↓

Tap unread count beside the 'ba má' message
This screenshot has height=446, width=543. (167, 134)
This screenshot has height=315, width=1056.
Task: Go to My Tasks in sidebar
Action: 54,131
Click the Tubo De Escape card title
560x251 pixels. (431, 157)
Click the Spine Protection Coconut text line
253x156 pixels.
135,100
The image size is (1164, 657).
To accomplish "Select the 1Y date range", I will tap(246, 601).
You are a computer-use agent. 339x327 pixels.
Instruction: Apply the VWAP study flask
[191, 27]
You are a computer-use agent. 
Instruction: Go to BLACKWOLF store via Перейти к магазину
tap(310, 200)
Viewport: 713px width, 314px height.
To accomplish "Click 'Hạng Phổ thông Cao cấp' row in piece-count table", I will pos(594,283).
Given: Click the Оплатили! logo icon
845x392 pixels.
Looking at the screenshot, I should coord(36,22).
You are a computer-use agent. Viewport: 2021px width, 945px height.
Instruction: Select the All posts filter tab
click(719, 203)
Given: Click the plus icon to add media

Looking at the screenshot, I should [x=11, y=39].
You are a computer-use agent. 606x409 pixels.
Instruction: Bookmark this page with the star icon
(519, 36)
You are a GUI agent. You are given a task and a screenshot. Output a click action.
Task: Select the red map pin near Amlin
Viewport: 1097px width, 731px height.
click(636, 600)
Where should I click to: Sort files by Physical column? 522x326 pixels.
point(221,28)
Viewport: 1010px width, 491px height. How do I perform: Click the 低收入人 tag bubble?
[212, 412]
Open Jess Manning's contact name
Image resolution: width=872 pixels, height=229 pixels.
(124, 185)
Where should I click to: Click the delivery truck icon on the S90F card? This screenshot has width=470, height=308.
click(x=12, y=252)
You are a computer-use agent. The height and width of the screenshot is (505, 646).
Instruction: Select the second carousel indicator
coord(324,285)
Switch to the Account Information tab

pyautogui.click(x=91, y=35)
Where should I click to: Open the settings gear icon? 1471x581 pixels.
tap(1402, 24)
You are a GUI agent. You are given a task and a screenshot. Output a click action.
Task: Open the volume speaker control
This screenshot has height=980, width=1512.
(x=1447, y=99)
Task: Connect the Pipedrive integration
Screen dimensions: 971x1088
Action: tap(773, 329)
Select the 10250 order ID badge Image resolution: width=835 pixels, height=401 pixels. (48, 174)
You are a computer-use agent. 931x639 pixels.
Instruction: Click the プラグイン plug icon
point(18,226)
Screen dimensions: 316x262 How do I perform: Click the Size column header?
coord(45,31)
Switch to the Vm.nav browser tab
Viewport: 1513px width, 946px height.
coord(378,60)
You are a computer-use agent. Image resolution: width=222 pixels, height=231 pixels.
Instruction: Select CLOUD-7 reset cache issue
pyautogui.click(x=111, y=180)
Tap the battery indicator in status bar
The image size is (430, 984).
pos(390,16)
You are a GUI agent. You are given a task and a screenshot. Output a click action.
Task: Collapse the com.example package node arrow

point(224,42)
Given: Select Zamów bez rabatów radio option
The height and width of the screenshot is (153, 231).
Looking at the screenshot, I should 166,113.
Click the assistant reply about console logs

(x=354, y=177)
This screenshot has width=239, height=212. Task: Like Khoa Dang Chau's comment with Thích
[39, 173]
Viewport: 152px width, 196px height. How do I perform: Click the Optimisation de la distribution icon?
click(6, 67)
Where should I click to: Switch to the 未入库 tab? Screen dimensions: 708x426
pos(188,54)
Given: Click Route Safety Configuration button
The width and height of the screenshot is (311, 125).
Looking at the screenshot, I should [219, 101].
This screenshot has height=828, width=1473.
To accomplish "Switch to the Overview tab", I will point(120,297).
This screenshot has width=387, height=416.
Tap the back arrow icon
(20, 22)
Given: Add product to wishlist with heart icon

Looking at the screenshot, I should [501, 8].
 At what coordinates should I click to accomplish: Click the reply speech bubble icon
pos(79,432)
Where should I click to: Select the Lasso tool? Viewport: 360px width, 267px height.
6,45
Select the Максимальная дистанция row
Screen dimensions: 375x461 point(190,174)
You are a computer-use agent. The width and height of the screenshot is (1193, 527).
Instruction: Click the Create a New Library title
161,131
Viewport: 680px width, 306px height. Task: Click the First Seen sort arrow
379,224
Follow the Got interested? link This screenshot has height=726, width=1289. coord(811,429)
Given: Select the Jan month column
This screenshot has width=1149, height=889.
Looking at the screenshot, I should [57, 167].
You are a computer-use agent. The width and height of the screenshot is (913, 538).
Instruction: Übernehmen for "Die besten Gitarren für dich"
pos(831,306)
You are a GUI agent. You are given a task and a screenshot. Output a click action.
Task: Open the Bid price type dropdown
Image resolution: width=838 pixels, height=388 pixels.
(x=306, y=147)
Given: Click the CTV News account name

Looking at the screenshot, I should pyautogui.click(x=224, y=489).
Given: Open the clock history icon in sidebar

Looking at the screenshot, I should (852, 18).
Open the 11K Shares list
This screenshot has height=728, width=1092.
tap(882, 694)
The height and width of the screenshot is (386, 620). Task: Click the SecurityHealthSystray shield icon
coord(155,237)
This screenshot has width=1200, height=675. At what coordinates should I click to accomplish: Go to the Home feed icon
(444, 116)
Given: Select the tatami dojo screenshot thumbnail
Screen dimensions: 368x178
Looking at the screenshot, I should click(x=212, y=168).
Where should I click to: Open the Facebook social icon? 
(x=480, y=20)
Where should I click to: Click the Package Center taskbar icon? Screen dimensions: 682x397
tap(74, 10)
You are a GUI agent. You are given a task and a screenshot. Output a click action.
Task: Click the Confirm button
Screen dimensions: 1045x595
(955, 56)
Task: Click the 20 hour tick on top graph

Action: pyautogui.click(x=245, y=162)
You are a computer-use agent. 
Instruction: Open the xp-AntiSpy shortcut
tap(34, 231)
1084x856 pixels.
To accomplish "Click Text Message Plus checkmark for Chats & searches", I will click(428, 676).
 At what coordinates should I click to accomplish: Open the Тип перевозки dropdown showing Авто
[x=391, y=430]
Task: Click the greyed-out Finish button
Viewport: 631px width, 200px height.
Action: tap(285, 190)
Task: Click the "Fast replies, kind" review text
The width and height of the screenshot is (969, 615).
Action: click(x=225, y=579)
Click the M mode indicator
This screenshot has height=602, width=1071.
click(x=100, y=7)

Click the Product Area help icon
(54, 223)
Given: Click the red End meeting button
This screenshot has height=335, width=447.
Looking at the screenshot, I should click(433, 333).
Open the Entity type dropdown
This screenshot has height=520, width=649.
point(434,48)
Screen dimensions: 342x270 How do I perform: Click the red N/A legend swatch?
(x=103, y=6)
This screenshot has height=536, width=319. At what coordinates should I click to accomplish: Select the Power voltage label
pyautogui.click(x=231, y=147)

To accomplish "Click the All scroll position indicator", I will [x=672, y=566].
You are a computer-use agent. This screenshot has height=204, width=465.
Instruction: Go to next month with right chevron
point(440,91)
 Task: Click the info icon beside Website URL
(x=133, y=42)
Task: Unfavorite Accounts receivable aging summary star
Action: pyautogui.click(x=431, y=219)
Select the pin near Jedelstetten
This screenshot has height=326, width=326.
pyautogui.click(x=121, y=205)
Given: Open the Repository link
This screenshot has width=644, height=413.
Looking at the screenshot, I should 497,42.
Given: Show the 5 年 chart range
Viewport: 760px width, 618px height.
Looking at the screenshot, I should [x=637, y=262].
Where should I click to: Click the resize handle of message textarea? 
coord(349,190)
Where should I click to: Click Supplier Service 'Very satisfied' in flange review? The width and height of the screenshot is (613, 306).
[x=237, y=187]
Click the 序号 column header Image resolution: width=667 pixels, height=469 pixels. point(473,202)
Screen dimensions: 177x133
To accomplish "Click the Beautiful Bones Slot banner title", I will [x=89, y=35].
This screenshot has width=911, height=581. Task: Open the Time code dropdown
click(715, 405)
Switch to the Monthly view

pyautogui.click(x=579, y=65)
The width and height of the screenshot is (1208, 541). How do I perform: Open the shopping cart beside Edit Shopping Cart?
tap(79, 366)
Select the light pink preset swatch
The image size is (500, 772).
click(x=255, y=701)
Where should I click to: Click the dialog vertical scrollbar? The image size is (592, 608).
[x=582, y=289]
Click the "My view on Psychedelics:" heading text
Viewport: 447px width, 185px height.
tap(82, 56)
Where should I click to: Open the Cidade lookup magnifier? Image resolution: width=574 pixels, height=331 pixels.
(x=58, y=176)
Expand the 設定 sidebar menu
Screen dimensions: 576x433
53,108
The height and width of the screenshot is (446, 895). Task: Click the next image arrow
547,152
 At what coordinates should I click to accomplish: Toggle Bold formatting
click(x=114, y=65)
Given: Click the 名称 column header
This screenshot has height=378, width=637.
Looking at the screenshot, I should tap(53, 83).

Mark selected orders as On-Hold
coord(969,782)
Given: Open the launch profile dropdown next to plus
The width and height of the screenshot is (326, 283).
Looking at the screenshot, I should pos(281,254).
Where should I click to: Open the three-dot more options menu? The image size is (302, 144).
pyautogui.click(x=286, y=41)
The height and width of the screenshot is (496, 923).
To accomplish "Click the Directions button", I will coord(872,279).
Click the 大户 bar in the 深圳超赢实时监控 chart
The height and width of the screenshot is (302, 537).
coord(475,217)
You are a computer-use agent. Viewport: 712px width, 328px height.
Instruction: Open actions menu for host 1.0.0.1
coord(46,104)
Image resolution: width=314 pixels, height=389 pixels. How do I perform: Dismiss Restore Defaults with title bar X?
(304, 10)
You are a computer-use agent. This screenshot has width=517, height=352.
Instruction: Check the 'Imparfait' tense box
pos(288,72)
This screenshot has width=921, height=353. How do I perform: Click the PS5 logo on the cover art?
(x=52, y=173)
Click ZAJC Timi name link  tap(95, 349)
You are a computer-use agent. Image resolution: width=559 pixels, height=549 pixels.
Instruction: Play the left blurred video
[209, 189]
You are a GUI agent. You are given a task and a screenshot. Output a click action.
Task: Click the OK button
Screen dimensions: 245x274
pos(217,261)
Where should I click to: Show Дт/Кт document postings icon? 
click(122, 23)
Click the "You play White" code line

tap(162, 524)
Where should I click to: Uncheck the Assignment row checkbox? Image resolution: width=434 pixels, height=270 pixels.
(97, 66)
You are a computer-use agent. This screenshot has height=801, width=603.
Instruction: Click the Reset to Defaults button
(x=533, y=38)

↑

ACTION ITEM | There is a line with "Click the Tubo De Escape card title" and a line with "You are a computer-use agent. Viewport: 2021px" above. Copy exactly those two lines and all lines between them, with nothing else.

RESULT FOR THIS TASK |
Click the Tubo De Escape card title
560x251 pixels. (431, 157)
Click the Spine Protection Coconut text line
253x156 pixels.
135,100
The image size is (1164, 657).
To accomplish "Select the 1Y date range", I will tap(246, 601).
You are a computer-use agent. 339x327 pixels.
Instruction: Apply the VWAP study flask
[191, 27]
You are a computer-use agent. 
Instruction: Go to BLACKWOLF store via Перейти к магазину
tap(310, 200)
Viewport: 713px width, 314px height.
To accomplish "Click 'Hạng Phổ thông Cao cấp' row in piece-count table", I will pos(594,283).
Given: Click the Оплатили! logo icon
845x392 pixels.
Looking at the screenshot, I should coord(36,22).
You are a computer-use agent. Viewport: 2021px width, 945px height.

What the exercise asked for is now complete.